A Rare Case of Juvenile Pemphigus Vulgaris Treated with Intravenous Immunoglobulin.
- Author:
Sul Hee LEE
1
;
Ho Jung LEE
;
Young Lip PARK
;
Moon Kyun CHO
;
Sang Hoon LEE
Author Information
1. Department of Dermatology, Soonchunhyang University Bucheon Hospital, Bucheon, Korea. shlee@schmc.ac.kr
- Publication Type:Case Report
- Keywords:
Intravenous immunoglobulin;
Juvenile pemphigus vulgaris
- MeSH:
Adolescent;
Adrenal Cortex Hormones;
Adult;
Humans;
Immunoglobulins*;
Immunoglobulins, Intravenous;
Male;
Pemphigus*;
Sepsis
- From:Korean Journal of Dermatology
2019;57(1):36-39
- CountryRepublic of Korea
- Language:English
-
Abstract:
Juvenile pemphigus vulgaris (JPV) is a rare variant of pemphigus vulgaris (PV) occurring in childhood and adolescence that has similar symptoms and the same histological and immunopathological features as classic adult PV. Although rare, advanced cases of JPV can be fatal due to secondary sepsis.

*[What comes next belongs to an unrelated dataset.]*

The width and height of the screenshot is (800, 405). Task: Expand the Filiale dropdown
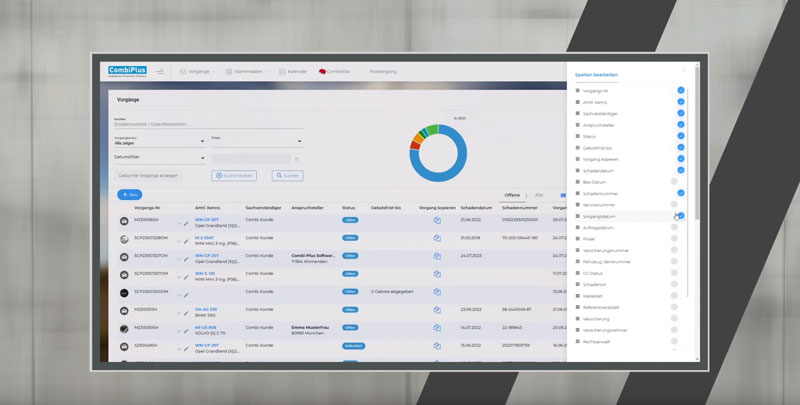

Many patients with JPV are misdiagnosed and therefore not properly treated in the early stages of the disease. Although systemic corticosteroids are the therapeutic mainstay, long-term corticosteroid use has various adverse effects. Intravenous immunoglobulin (IVIG) was recently reported to reduce the side effects of corticosteroids. Here, we report a case of JPV in a 14-year-old boy treated with IVIG.